■ **Parts of the exercise**
**A.** Reproduce everything in the post on reversing data structures from "let rec fold_right'" down to "acc (rev l)".
**B.** In the post on reversing data structures below, name each function that the List module defines with let.
**C.** Resume the post on reversing data structures, writing on from its final sentence.

Reversing data structures

by Matthias Puech

A reversed list is not really a list anymore. It is isomorphic to a list, but it is not a list. Let me explain why.

Prelude: zippers and contexts

How do we define in general reversing a data structure? Intuitively, constructors at the bottom of an original value must appear at the top of the resulting value. A good formal definition arises from the zipper of a data structure. The idea of the zipper is to represent a particular point(er) inside a deep value v : t by a pair of a value v' : t, which is what’s underneath the current point, and a value c : t', which is the path from the root of v to the current point, i.e. what’s above current point. It is sometimes referred as the one-hole context or derivative of the data type (see this of course). The type of the context depends on the type the value. A classic example, binary trees:

module type Btree = struct

  type 'a t =
    | Node of 'a t * 'a * 'a t
    | Leaf

  type 'a t' =
    | Top
    | Left of 'a t * 'a * 'a t'
    | Right of 'a t' * 'a * 'a t

  type 'a zipper = 'a t * 'a t'

Type 'a t is the data type of binary trees, 'a t' is the context, and 'a zipper represents positions in a 'a t. The context has 3 possible value: either we are at the Top of the structure (there is no context), or we just went Left of a Node, or Right. These types traditionally come with functions

  val top : 'a t -> 'a zipper
  val up : 'a zipper -> 'a zipper
  val left : 'a zipper -> 'a zipper
  val right : 'a zipper -> 'a zipper

to initialize a zipper and navigate through the data structure. But let’s forget about traversal for now and look closer at the type of contexts t'. To every Leaf of a tree v, there is a corresponding context which allows to reconstruct the whole tree, and it is stored reverse order, from bottom to top. That’s exactly what we want!

Andante: reversing lists

What is the context corresponding to lists? Likewise, we construct it by enumerating all possible ways of making a hole in a list constructor; there is just one:

module List = struct

  type 'a t =
    | Cons of 'a * 'a t
    | Nil

  type 'a t' =
    | Top
    | Down of 'a * 'a t'

As announced, t' is isomorphic to t! And since there is just one leaf in a list, reversing a list is a deterministic operation, from t to t':

  let rec rev_append acc : 'a t -> 'a t' = function
    | Nil -> acc
    | Cons (x, xs) -> rev_append (Down (x, acc)) xs

  let rev l = rev_append Top l

which is usually written from t to t. Let us write both variants of fold, on lists and reversed lists:

  let rec fold_left f acc = function
    | Nil -> acc
    | Cons (x, xs) -> fold_left f (f acc x) xs

  let rec fold_right' f acc = function
    | Top -> acc
    | Down (x, xs) -> f (fold_right' f acc xs) x

These functions are interchangeable: one acts on lists, the other on the reversed list and we have

fold_left f acc l = fold_right' f acc (rev l)

■ **Dataset excerpt**
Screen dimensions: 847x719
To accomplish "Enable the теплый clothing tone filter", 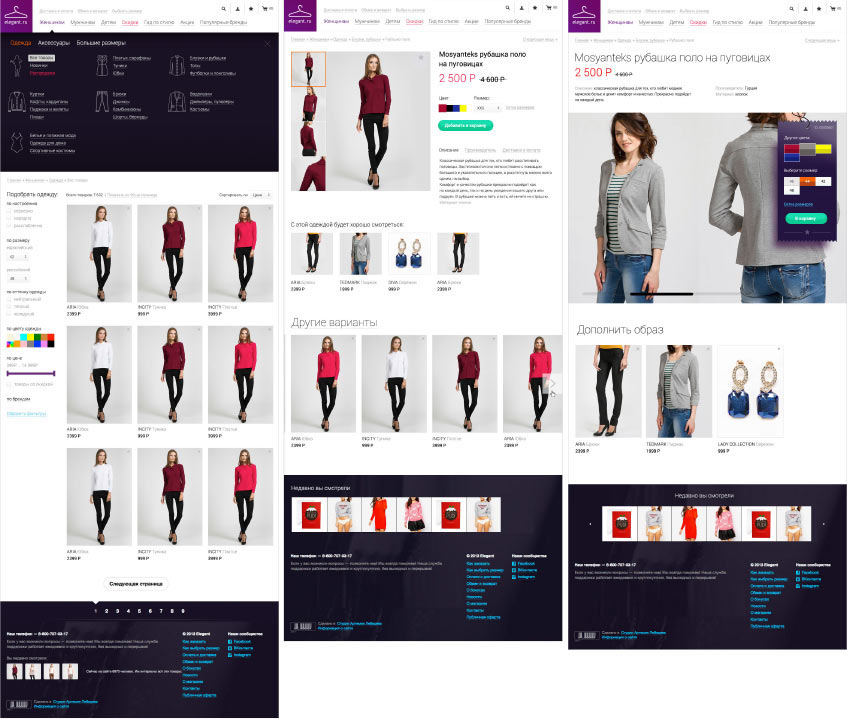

■ **Responses per task**
**A.**
let rec fold_right' f acc = function
    | Top -> acc
    | Down (x, xs) -> f (fold_right' f acc xs) x

These functions are interchangeable: one acts on lists, the other on the reversed list and we have

fold_left f acc l = fold_right' f acc (rev l)

**B.** rev_append, rev, fold_left, fold_right'

**C.**
Note that fold_left is tail-recursive, while fold_right' is not. Conversely,

  let rec fold_right f acc = function
    | Nil -> acc
    | Cons (x, xs) -> f (fold_right f acc xs) x

  let rec fold_left' f acc = function
    | Top -> acc
    | Down (x, xs) -> fold_right' f (f acc x) xs

We have

fold_right f acc l = fold_left' f acc (rev l)

and fold_right is not tail-recursive, while fold_left' is. Of course, both usual equations without the primes don’t hold since the types of lists don’t match anymore.

The moral is that if you use fold_left a lot, you will likely prefer lists rather than reversed lists, but if you use fold_right, you’d better store (or convert on-the-fly) your lists in reversed form. Probably no big news.

Variations on the same theme: herds

Let us redo the same thing on a variation of list: a herd (I just made up the name) is a list of elements, with a distinguished element of another type at the bottom:

module Herd = struct

  type ('sheep, 'dog) t =
    | Cons of 'sheep * ('sheep, 'dog) t
    | Nil of 'dog

Its context should make the 'dog lead the way, followed by all the 'sheeps in reverse order:

  type 'sheep t'' =
    | Down of 'sheep * 'sheep t''
    | Top

  type ('sheep, 'dog) t' = Bot of 'dog * 'sheep t''

This time, the type t' of contexts is not isomorphic to t. The rev function is written

  let rec rev_append acc : ('a, 'b) t -> ('a, 'b) t' = function
    | Cons (x, xs) -> rev_append (Down (x, acc)) xs
    | Nil z -> Bot (z, acc)

  let rev l = rev_append Top l

Let’s now write the iterators on herds. As with lists, there are four of them, alternatively tail-recursive and not, and they satisfy the same equations. Because of the 'dog at the tail of the Herd.t (and at the head of its context), the types of these functions differ from the usual lists: they take a supplementary function g that’s used to wrap around the 'dog.

fold_left f g acc l = fold_right' f g acc (rev l)
fold_right f g acc l = fold_left' f g acc (rev l)

  let rec fold_left f g acc = function  (* tail-rec *)
    | Nil z -> g acc z
    | Cons (x, xs) -> fold_left f g (f acc x) xs

  let rec fold_right f g acc = function (* non-tail-rec *)
    | Nil z -> g acc z
    | Cons (x, xs) -> f x (fold_right f g acc xs)

  let fold_left' f g acc = function     (* tail-rec *)
    | Bot (z, l) ->
      let rec aux acc = function
        | Top -> acc
        | Down (x, xs) -> aux (f acc x) xs
      in aux (g acc z) l

  let fold_right' f g acc = function    (* non-tail-rec *)
    | Bot (z, l) ->
      let rec aux acc = function
        | Top -> acc
        | Down (x, xs) -> f (aux acc xs) x
      in g (aux acc l)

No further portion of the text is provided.